Suite à une erreur de configuration ou à une faille exploitée par un attaquant, le modèle d’IA commence à restituer des données personnelles sensibles — informations financières, données de santé — à des utilisateurs non autorisés.
Cet incident constitue une violation de données personnelles au sens de l’article 4 du RGPD.
Dans une telle situation, le temps est compté. Le RGPD impose une notification à la CNIL dans un délai strict de 72 heures après la découverte de l’incident, si celui-ci est susceptible d’engendrer un risque pour les droits et libertés des personnes concernées 2.
L’Intervention de l’avocat : étape par étape
Étape 1 — Qualification juridique de l’incident.
L’avocat détermine si la fuite constitue une violation notifiable, quelles catégories de données sont compromises, et quels textes s’appliquent (RGPD, IA Act, droit pénal). Cette qualification précise est le fondement de toute la stratégie de réponse.
Étape 2 — Pilotage de l’investigation numérique.
L’avocat coordonne les experts techniques pour tracer l’origine de la fuite dans le modèle d’IA, analyser les logs d’accès et les flux de données, sans détruire les éléments probatoires. Chaque action technique est documentée sous le sceau du secret professionnel.
Étape 3 — Notification CNIL.
L’avocat rédige une déclaration précise et complète, démontrant que la situation est sous contrôle et que les mesures d’atténuation sont en cours. La qualité de cette notification initiale influence directement la perception de votre gestion de crise par l’autorité de contrôle 1.
Étape 4 — Communication aux personnes concernées.
L’avocat détermine si l’obligation d’information directe s’applique et rédige les communications de manière à satisfaire aux exigences légales tout en préservant l’image de l’entreprise.

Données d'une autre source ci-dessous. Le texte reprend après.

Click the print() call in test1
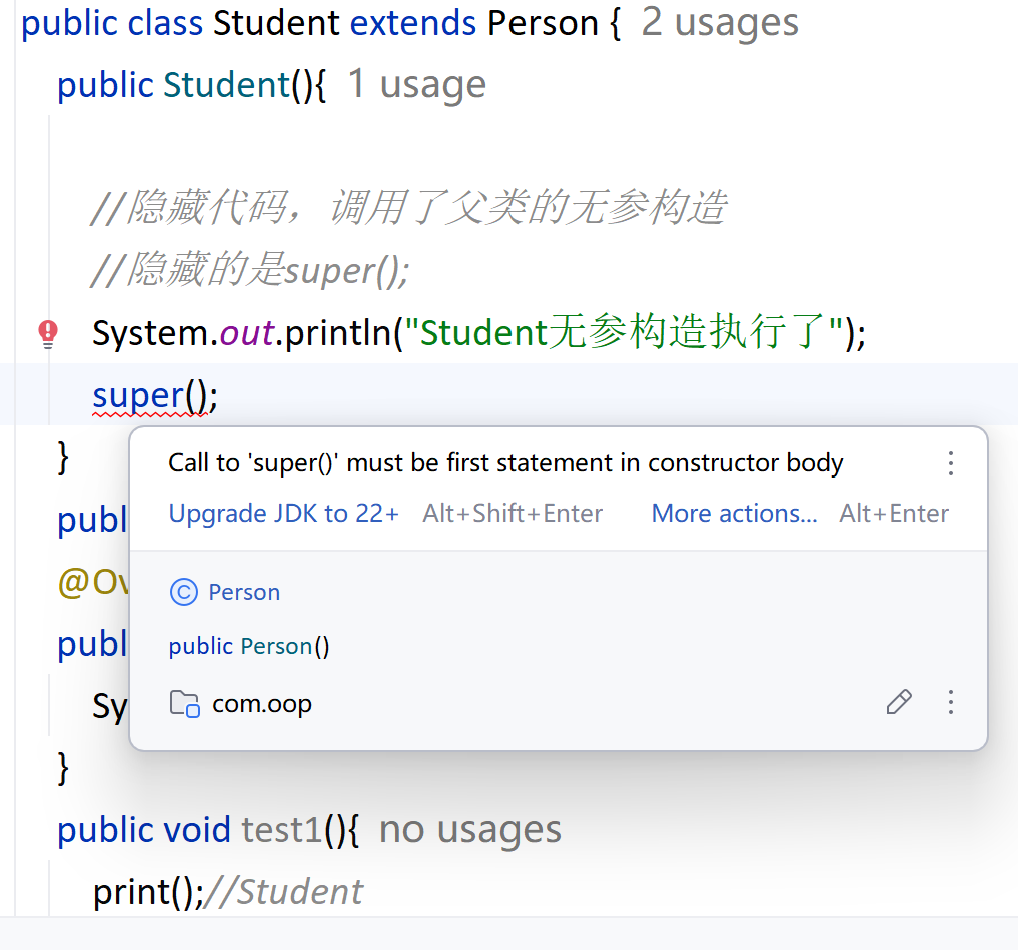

L’exemple réel : OpenAI et la sanction italienne
Ce scénario n’est pas hypothétique.
En décembre 2024, l’autorité italienne de protection des données (le Garante) a infligé une amende de 15 millions d’euros à OpenAI, créateur de ChatGPT, pour des violations du RGPD 3.
Les griefs retenus sont particulièrement instructifs :
« OpenAI n’a pas notifié l’autorité d’une faille de sécurité survenue en mars 2023, a traité des données personnelles d’utilisateurs sans base légale adéquate pour entraîner ses modèles, et a manqué à ses obligations de transparence envers les utilisateurs.«
— Garante per la protezione dei dati personali, décembre 2024.
— Garante per la protezione dei dati personali, décembre 2024.
En parallèle, la CNIL française a prononcé des sanctions records en 2025, avec un total de 487 millions d’euros d’amendes, soit neuf fois plus qu’en 2024 4.
Le message est clair : les autorités européennes ont décidé de frapper fort, et les incidents impliquant l’IA sont dans leur ligne de mire.
Cet article est rédigé à titre informatif et ne constitue pas un conseil juridique. Pour toute situation spécifique, il convient de consulter un avocat.